I have a little problem with CUDA last few days.
I have written a very simple program that applies a median filter on a 1D array. It works fine with a float array of little size. Today, I am trying to test it on a very larger array of size 1 440 000. I have set a macro that detects cuda_error after each call to a cuda function.
All is working fine until I reach the cudaMemcpy DeviceToHost which freezes my pc. If I comment out this line of code, this is the cudaFree that freezes my pc…
I don’t know what is happening, has somebody met the same problem ?
That’s not a lot of information. On the face of it, I can only think that the presumably needed first copy from host to device does something undesirable, maybe out of bounds? Perhaps comment out the first copy and see what happens then to fix the real culprit.
That’s not a lot of information. On the face of it, I can only think that the presumably needed first copy from host to device does something undesirable, maybe out of bounds? Perhaps comment out the first copy and see what happens then to fix the real culprit.
I also think this is my mistake, I allocate a float array of size 1 440 000 * sizeof(float) and I bind it to a 1D texture with cudaBindTexture(). Am I out of bound for the texture ? And if so, why cudaBindTexture() doesn’t return an error ?
I also think this is my mistake, I allocate a float array of size 1 440 000 * sizeof(float) and I bind it to a 1D texture with cudaBindTexture(). Am I out of bound for the texture ? And if so, why cudaBindTexture() doesn’t return an error ?

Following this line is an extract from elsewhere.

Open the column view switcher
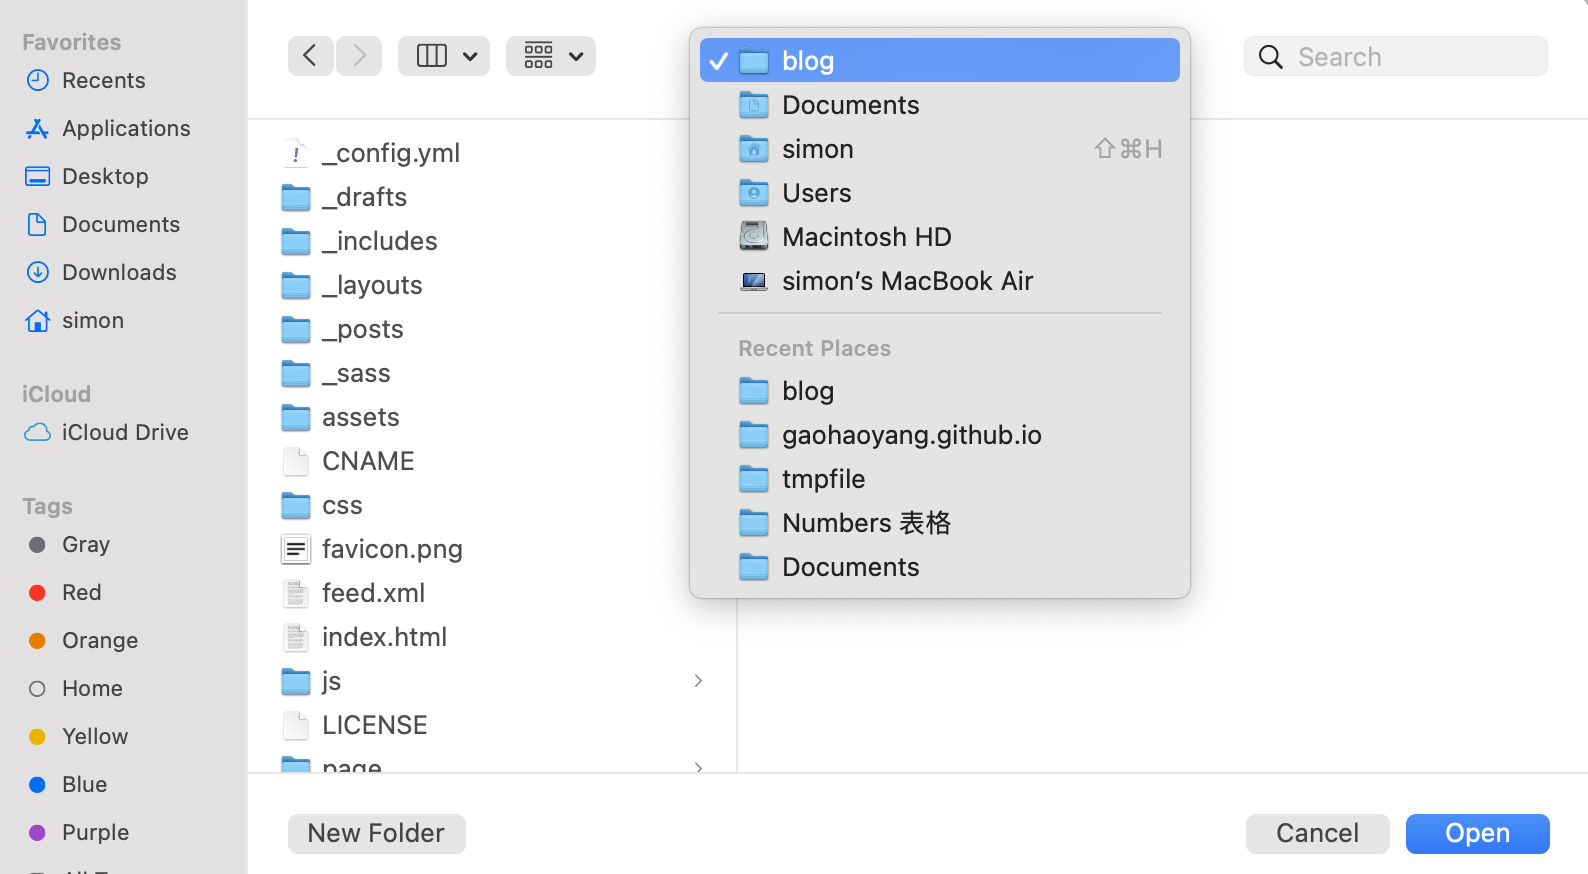tap(444, 56)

I have found my problem, it’s my fault, I was not writing in the correct chunk of memory.
I have now an another problem. My program works fine when I use this kernel :
(Grid configuration : 32 threads/block, num_bloc = N / thread ->one thread processes one array value)
const int x = blockIdx.x * blockDim.x + threadIdx.x;
const int idx = threadIdx.x;
// Compute & put the float value in shared memory //
__syncthreads();
d_out[x] = median[idx];
I’d like to have better coalesced writes in my global memory. So, I tried :
const int x = blockIdx.x * blockDim.x + threadIdx.x;
const int idx = threadIdx.x;
// Compute & put the float value in an array called "median" in shared memory //
__syncthreads();
int index = blockDim.x / 4;
if (idx >= index) return;
d_out += blockIdx.x * blockDim.x;
((float4 *)d_out)[index] = median_float4[index];
I have found my problem, it’s my fault, I was not writing in the correct chunk of memory.
I have now an another problem. My program works fine when I use this kernel :
(Grid configuration : 32 threads/block, num_bloc = N / thread ->one thread processes one array value)
const int x = blockIdx.x * blockDim.x + threadIdx.x;
const int idx = threadIdx.x;
// Compute & put the float value in shared memory //
__syncthreads();
d_out[x] = median[idx];
I’d like to have better coalesced writes in my global memory. So, I tried :
const int x = blockIdx.x * blockDim.x + threadIdx.x;
const int idx = threadIdx.x;
// Compute & put the float value in an array called "median" in shared memory //
__syncthreads();
int index = blockDim.x / 4;
if (idx >= index) return;
d_out += blockIdx.x * blockDim.x;
((float4 *)d_out)[index] = median_float4[index];